Stereotypes aside, though, Pollan is a moderate green, with an appreciation for trade-offs and mutually beneficial exchanges. He even manages to sympathize a bit with the geneticists at the giant agro corporation Monsanto, respecting their accomplishments as his fellow "gardeners" and clearly enjoying his visit to the high-tech Monsanto labs. (More radical, and more typical, is an opinion espoused by a Maine organic farmer whom Pollan interviews: "If there's a source of evil in agriculture…its name is Monsanto.")

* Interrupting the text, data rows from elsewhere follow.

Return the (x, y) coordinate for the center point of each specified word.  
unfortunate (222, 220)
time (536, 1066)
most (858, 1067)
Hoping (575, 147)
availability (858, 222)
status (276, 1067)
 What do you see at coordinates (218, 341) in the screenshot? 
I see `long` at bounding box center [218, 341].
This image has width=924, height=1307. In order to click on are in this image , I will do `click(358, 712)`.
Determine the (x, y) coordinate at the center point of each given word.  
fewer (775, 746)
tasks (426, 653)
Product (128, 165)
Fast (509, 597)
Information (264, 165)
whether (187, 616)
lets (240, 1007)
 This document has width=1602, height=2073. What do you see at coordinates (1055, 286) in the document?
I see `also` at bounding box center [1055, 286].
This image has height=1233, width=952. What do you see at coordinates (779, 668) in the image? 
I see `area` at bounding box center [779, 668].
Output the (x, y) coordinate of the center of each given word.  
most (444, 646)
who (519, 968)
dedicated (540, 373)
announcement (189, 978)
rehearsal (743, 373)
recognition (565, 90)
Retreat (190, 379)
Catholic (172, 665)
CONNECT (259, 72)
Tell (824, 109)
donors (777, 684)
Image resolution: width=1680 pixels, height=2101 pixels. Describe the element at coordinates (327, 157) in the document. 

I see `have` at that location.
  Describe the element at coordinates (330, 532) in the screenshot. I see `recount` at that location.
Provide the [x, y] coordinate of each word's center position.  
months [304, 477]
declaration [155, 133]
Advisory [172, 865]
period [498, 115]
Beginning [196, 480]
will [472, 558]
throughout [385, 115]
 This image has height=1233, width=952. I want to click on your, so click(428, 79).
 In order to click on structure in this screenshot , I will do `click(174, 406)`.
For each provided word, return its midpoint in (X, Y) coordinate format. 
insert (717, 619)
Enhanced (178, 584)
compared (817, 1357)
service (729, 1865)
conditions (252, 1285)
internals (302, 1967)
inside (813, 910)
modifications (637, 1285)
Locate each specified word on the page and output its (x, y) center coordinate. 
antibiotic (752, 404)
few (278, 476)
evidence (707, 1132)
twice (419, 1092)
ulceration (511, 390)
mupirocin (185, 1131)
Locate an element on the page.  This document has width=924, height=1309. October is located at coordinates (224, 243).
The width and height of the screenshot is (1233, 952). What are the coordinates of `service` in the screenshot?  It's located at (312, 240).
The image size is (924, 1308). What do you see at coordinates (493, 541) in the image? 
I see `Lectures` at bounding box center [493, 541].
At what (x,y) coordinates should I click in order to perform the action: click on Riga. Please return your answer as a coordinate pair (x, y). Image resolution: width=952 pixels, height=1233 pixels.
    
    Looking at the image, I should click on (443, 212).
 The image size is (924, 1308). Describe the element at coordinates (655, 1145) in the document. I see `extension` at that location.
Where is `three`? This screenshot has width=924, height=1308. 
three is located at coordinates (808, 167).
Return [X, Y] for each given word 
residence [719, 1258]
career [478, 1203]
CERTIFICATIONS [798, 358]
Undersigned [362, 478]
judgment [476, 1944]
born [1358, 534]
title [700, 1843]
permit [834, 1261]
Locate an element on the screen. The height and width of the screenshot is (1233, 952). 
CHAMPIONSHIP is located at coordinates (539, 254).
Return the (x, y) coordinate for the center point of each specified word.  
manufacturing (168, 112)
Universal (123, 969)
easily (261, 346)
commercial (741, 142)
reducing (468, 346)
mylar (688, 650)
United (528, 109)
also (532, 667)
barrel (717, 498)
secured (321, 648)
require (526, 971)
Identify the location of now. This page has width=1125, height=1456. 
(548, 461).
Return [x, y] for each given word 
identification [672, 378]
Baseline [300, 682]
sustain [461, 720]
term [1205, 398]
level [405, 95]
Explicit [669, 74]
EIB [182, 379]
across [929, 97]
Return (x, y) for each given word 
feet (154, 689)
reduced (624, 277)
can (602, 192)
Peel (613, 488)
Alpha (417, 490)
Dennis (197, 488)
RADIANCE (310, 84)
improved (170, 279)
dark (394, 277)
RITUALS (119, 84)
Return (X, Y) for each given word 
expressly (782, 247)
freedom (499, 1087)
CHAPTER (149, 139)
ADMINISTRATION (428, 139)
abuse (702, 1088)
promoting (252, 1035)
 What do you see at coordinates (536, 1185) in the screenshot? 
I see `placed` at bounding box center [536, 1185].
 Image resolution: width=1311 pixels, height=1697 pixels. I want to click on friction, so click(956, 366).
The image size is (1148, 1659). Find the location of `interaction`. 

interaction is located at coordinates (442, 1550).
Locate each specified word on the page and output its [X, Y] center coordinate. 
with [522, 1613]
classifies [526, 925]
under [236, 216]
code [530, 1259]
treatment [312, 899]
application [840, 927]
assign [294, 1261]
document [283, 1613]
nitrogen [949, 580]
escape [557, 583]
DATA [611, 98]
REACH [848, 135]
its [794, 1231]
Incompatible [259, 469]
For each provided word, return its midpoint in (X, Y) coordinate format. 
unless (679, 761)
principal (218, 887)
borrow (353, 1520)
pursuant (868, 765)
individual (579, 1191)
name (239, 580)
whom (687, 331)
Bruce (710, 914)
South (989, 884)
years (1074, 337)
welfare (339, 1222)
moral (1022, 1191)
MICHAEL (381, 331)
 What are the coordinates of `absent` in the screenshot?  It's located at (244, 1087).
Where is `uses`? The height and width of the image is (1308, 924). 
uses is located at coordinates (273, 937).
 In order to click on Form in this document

Pollan sometimes engages a bit too freely in metaphorical talk about plants planning and strategizing and "wanting" their genes spread. He knows -- and states outright -- that evolution is just a weeding-out process, the elimination of some organisms and the reproduction of others, not a conscious striving by species to win the Darwinian lottery. But we live in a world where most people are scientifically illiterate -- where most religious people think the guiding hand of a Creator is necessary for evolution to occur (if they believe in the process at all), where most secularists think of evolution as having a purposive "direction" to it. Given that, Pollan should perhaps choose his words more carefully. Yet an author can't be expected to write his way around every possible misinterpretation of his book. Botany of Desire provides more than enough enlightenment to compensate for any minor drawbacks.